Décideurs. La crise dure depuis maintenant cinq ans. Quelles en sont-les portes de sortie ?
M. V. La crise actuelle résulte d’une inadéquation des comportements des entreprises, des consommateurs et des États en regard des possibilités et des risques qu'apporte l'informatisation. En ce sens, elle ressemble beaucoup à la crise des années 1930. Du côté des entreprises, comme je vous le disais, l’enjeu est avant tout de les multiplier. Cela ne peut se produire que si elles entrent dans une logique de différenciation qualitative de leurs produits. Le problème est qu’aujourd’hui, la concurrence se traduit trop souvent en France non par la recherche de la qualité mais par la guerre des prix. Pour sortir de cette ornière, il faut une réponse adaptée des consommateurs, qui doivent choisir selon le rapport qualité/prix des produits et non selon le prix seul. Telle est la condition pour parvenir à un nouvel équilibre. Malheureusement, la stagnation actuelle du pouvoir d’achat des ménages renforce le phénomène de concurrence par les prix et retarde l’émergence d’une économie de la différenciation qualitative. Les États, de leur côté, pèchent par un comportement complètement inadapté. L’aveuglement du monde politique est préoccupant : alors que la priorité, c’est de développer les entreprises, de les moderniser et d’accélérer l’informatisation des systèmes productifs afin que l'on puisse réduire le déficit commercial, donner la priorité à la réduction du déficit budgétaire est un non-sens économique.

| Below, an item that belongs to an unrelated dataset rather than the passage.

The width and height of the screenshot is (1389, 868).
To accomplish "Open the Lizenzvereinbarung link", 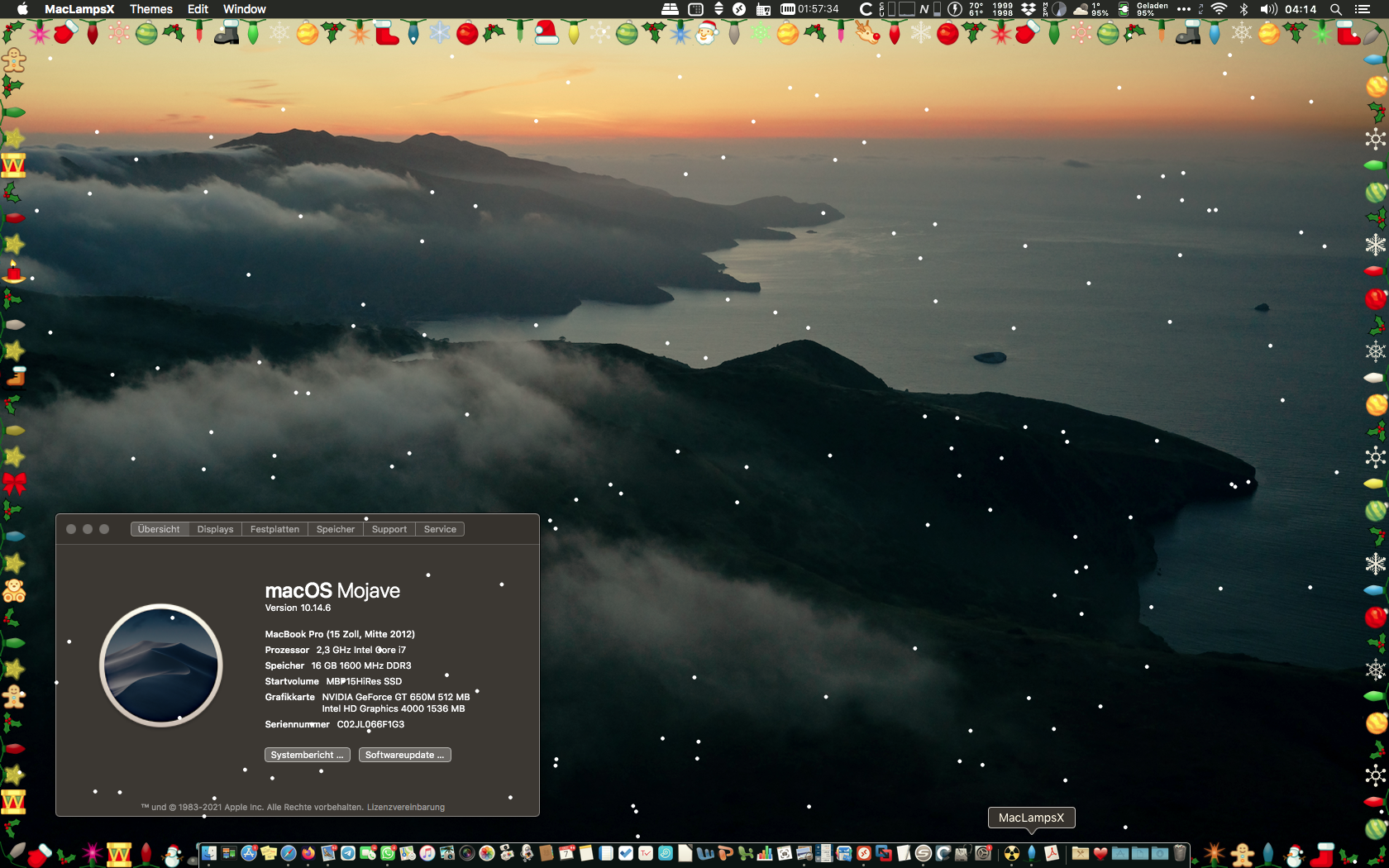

Décideurs. La France a-t-elle accumulé trop de retard pour reprendre sa place dans le concert économique ?
M. V. Non, mais une prise de conscience est nécessaire. Nous avons besoin de faire émerger un nouveau type d’entreprise. Un problème spécifiquement français est la réticence de nos entreprises à s’informatiser, et la légèreté avec laquelle leurs dirigeants envisagent cet enjeu : beaucoup d'entre eux donnent pour seule consigne à leur DSI d'abaisser le coût de l'informatique ! En la matière, nous avançons à reculons. Cette immaturité a des conséquences : 25 % des projets informatiques sont abandonnés en cours de route, la moitié aboutit au prix de surcoûts et de retards importants. Y renoncer serait pourtant une grave erreur, tant en dépend la compétitivité future de notre système productif. Car en soi, le pays a de belles cartes à jouer dans un monde où la créativité prime sur tout le reste : à tous les niveaux, et malgré la morosité ambiante, les Français restent un peuple qui brille par son inventivité et sa capacité d’adaptation.